Since too much masculine spirit has the potential to create this kind of abuse, one might think the solution is to reject the masculine in favor of the feminine spirit. Yet this leads to another kind of abuse I call “Velvet Coffin Christianity:” show up on Sunday, participate in comforting rituals, listen to a pabulum sermon of familiar truths; then go home and forget all about your faith until next Sunday. Velvet Coffin Christianity is rampant in America today. After Cynthia Woolever and Deborah Bruce surveyed more than one million churchgoers, they reported that “half of all worshippers say they are not growing in their faith.” I suspect the true figure is 75 to 80 percent; after all, would you admit to a pollster that you were not growing in your faith?
Legalism makes the headlines, but Velvet Coffin Christianity is the real cancer in the church today. Its key characteristic is comfort. Everyone is so nice to each other. And we choose a church based on how comfortable it makes us feel. I wish I had a dollar for every conversation I’ve heard like this one:
Corrine: Why did you choose First Church, Mary?
Mary: I’m so comfortable here. Everyone is so nice to me and the kids. The pastor is so nice.
Men gag on this kind of religion. It’s angel food cake, soft, spongy, and unsatisfying. It does not reflect the wildness of Jesus. Everywhere Christ went, He created an uproar and discomfort. He made it a point to insult people (Matt. 23:13-39). He even called his best friend “Satan” (Mark 8:33). (That was a horrendous insult, akin to calling a Holocaust survivor “Hitler.”) Although He comforted the needy, an encounter with Jesus was often an uncomfortable experience, especially for religious people.

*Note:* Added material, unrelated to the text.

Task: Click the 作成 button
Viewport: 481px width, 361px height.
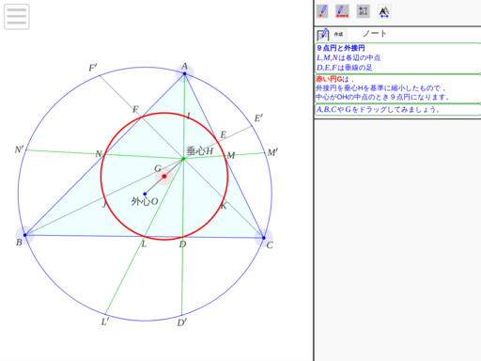Action: (338, 34)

Is Velvet Coffin Christianity really abuse? Yes, just as legalism is abuse. People don’t see it as such because it’s not sensational or salacious. It doesn’t make good gossip. It feels so nice. But it’s abuse nonetheless. Churches are comforting Christians to death, because the feminine spirit has taken over and the masculine spirit has withdrawn. In time, so do men.
I included that rather long quote because that gets to the heart of what has been gnawing at me now that I am three years into parish ministry. My wife calls my Fire/EMS work my “guy time.” Why is that work “guy time” and the church not? Murrow puts it well “the feminine spirit has taken over.”
We are so afraid of “abuse” that we in the church abuse with a “Velvet Coffin.” Christian churches aren’t dying because the Gospel is irrelevant to today’s society, the Church has become abusive. We “proclaim” a message that asks everything, and then say “O never mind, not really for you, just go about your business.” We don’t expect anything of anybody except to be “comfortable.”
When Dr. Kent Hunter visited our congregation, he said much the same thing. If we’re about making people comfortable, we will not reach the unchurched. We have to be willing to make people uncomfortable and do some out of the box kind of stuff. In other words, take risks.
A few months ago I used this video as a sermon illustration:
I went on to say that we need to be squirrels. It’s the same idea really. We spend so much time making ourselves comfortable in church that we forget that there’s a mission to do that calls us to be uncomfortable. Because it isn’t about us. It’s about making sure that others hear the message of Jesus Christ. It’s about us fulfilling His call for us to comfort the afflicted and afflict the comfortable.
I recommend David Murrow’s book to you. He has lots of good stuff in there, encouragement as well as challenge. I’m looking forward to continuing my reading and “re-finding” insights for fulfilling Christ’s call for our ministry both here in our neighborhood, and the world over.